Group mentoring is an effective way to solve problems of differing personal objectives and financial aspirations between owners and managers. It involves more than reconciliation and compromise. Very often tensions that appear as superficial personality clashes or minor personal vendettas are only the tip of the iceberg. Underlying personal strategies have to be accommodated if today’s collegial management style is to work.
Mentoring is a key tool for developing personality and enhancing performance. Now that it is firmly established I hope we shall see more people coming forward to help with the growing demand for Mentors. There are few more rewarding ways of engaging with the current world while making a contribution to its better development.
Are you a potential Mentor?

Salman
John, I think that a good Mentor also needs a high degree of self-awareness, both about one’s own shortcomings and also key strengths. Good mentoring may therefore also be about facilitating bringing together people with complementing strengths. It also requires one to be brutally honest to oneself about oneself.

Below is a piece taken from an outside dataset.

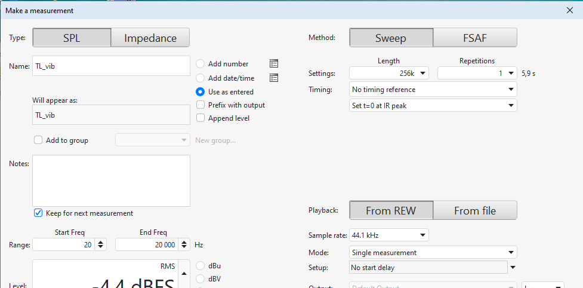Screen dimensions: 583x288
Task: Choose From file playback
Action: (x=474, y=210)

You are a perfect example of a good Mentor!
johnbittleston
Thank you, Salman, very true – the bit about self-awareness, anyway.
The interesting lesson I have learnt from training Mentors is that the Handling Quotient + Creativity Quotient are key to making the relationship work. Too often in the past teachers have belted out the same old stuff “the way they always did” and ignored the audience. (Even political parties have been known to disregard the people they have christened ‘Grass Roots’. No! Surely not!)

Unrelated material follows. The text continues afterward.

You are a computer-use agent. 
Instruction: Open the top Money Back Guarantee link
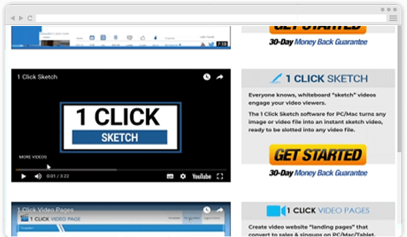(331, 42)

Since all communication is an attempt to create a useful relationship understanding how to handle the other person is a prerequisite to success.

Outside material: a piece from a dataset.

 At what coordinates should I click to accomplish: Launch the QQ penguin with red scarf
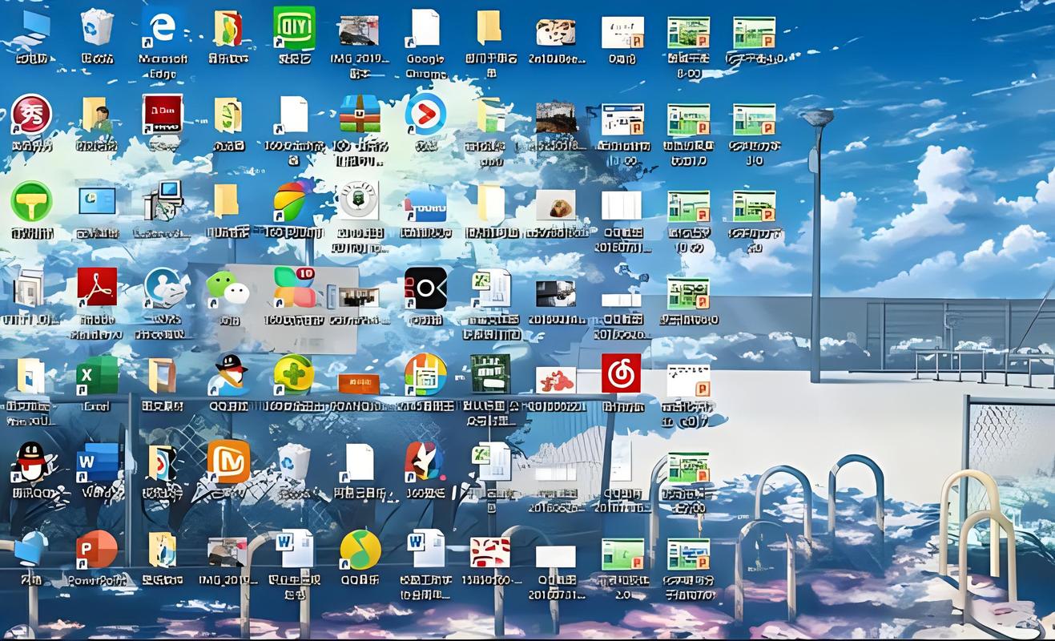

Many thanks for your comment. Most timely.
John
Chuck Wolfe
Hi John,
Since I am interested in mentoring I did listen and read your piece. Very informative. I have always thought that a corporate structure needs to find a way to value the importance of the chemistry between a potential mentor and mentee. Very difficult to do though.
Warm regards,
Chuck
johnbittleston
Yes, Chuck, it needs careful handling but it can be very effective. a sort of white-collar substitute for the apprenticeship system that worked so well and was abandoned without thought or reason.
John
LU Keehong
Dear John
When mentoring is applied in the corporate context, the sincerity and determination of the corporate leadership to want this process to be a true success is critical.
When the mentor helped the mentee(s) to realize that he/she/they were cowed by the senior leadership to ask questions with courage and curiosity, what are the mentees to do?
To stake out his/her/their own personal course of actions to challenge the top leadership and risk getting the sack or to bit his/her/their lips to ‘fight another day’?
Just a thought.
Best regards
LU Keehong Mr.
johnbittleston
Good questions. Courage and foolhardiness are closely related. When to fight and when to flee has been man’s and every animal’s first lesson in life. Some never learn it. The answer is that when the issue is a matter of principle that cannot be ignored you must fight. But flexibility is what made the human race superior to animals and without wishing to compromise on truly fundamental matters some give and take is necessary. I have fought for the rights of women in business four times in my life. I won three times and lost once. Losing was difficult and traumatic. I’d do it again.